Stored items:
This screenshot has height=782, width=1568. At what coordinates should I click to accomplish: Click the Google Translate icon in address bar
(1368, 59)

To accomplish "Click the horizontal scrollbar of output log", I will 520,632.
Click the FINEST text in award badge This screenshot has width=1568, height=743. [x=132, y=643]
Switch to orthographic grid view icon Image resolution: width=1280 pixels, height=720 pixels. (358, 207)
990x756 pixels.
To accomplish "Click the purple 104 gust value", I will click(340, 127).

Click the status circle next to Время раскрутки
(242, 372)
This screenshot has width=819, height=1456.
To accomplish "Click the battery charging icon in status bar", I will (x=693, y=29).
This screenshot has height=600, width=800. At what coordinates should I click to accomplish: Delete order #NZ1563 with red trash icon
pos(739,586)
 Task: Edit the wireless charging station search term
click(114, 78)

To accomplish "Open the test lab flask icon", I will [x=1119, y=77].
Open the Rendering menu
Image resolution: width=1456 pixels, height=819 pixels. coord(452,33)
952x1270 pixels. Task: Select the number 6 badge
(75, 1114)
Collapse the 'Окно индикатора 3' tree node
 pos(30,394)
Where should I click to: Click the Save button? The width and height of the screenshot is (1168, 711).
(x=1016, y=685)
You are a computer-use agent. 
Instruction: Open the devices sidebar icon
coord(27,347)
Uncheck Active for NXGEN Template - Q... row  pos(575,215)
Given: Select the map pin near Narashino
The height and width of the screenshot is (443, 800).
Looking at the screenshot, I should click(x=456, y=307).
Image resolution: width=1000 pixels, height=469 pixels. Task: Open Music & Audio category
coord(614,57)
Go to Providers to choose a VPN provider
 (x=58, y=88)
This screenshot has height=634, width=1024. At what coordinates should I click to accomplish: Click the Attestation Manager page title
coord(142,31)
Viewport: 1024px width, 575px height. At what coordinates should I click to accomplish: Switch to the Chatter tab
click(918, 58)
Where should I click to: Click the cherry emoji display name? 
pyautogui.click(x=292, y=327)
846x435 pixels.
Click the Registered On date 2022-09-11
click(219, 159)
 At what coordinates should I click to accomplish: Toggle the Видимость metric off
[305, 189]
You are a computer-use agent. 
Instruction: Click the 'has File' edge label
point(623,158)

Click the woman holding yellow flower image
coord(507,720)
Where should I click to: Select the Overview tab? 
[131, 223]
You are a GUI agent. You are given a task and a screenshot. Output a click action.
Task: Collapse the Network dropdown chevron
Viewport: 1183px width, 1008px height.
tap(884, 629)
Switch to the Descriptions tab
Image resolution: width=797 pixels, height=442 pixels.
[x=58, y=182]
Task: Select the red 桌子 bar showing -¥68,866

**TASK OBJECTIVE:**
Quote every one of the stored items above, word for word.

**ANSWER TO THE EXERCISE:**
This screenshot has height=782, width=1568. At what coordinates should I click to accomplish: Click the Google Translate icon in address bar
(1368, 59)

To accomplish "Click the horizontal scrollbar of output log", I will 520,632.
Click the FINEST text in award badge This screenshot has width=1568, height=743. [x=132, y=643]
Switch to orthographic grid view icon Image resolution: width=1280 pixels, height=720 pixels. (358, 207)
990x756 pixels.
To accomplish "Click the purple 104 gust value", I will click(340, 127).

Click the status circle next to Время раскрутки
(242, 372)
This screenshot has width=819, height=1456.
To accomplish "Click the battery charging icon in status bar", I will (x=693, y=29).
This screenshot has height=600, width=800. At what coordinates should I click to accomplish: Delete order #NZ1563 with red trash icon
pos(739,586)
 Task: Edit the wireless charging station search term
click(114, 78)

To accomplish "Open the test lab flask icon", I will [x=1119, y=77].
Open the Rendering menu
Image resolution: width=1456 pixels, height=819 pixels. coord(452,33)
952x1270 pixels. Task: Select the number 6 badge
(75, 1114)
Collapse the 'Окно индикатора 3' tree node
 pos(30,394)
Where should I click to: Click the Save button? The width and height of the screenshot is (1168, 711).
(x=1016, y=685)
You are a computer-use agent. 
Instruction: Open the devices sidebar icon
coord(27,347)
Uncheck Active for NXGEN Template - Q... row  pos(575,215)
Given: Select the map pin near Narashino
The height and width of the screenshot is (443, 800).
Looking at the screenshot, I should click(x=456, y=307).
Image resolution: width=1000 pixels, height=469 pixels. Task: Open Music & Audio category
coord(614,57)
Go to Providers to choose a VPN provider
 (x=58, y=88)
This screenshot has height=634, width=1024. At what coordinates should I click to accomplish: Click the Attestation Manager page title
coord(142,31)
Viewport: 1024px width, 575px height. At what coordinates should I click to accomplish: Switch to the Chatter tab
click(918, 58)
Where should I click to: Click the cherry emoji display name? 
pyautogui.click(x=292, y=327)
846x435 pixels.
Click the Registered On date 2022-09-11
click(219, 159)
 At what coordinates should I click to accomplish: Toggle the Видимость metric off
[305, 189]
You are a computer-use agent. 
Instruction: Click the 'has File' edge label
point(623,158)

Click the woman holding yellow flower image
coord(507,720)
Where should I click to: Select the Overview tab? 
[131, 223]
You are a GUI agent. You are given a task and a screenshot. Output a click action.
Task: Collapse the Network dropdown chevron
Viewport: 1183px width, 1008px height.
tap(884, 629)
Switch to the Descriptions tab
Image resolution: width=797 pixels, height=442 pixels.
[x=58, y=182]
Task: Select the red 桌子 bar showing -¥68,866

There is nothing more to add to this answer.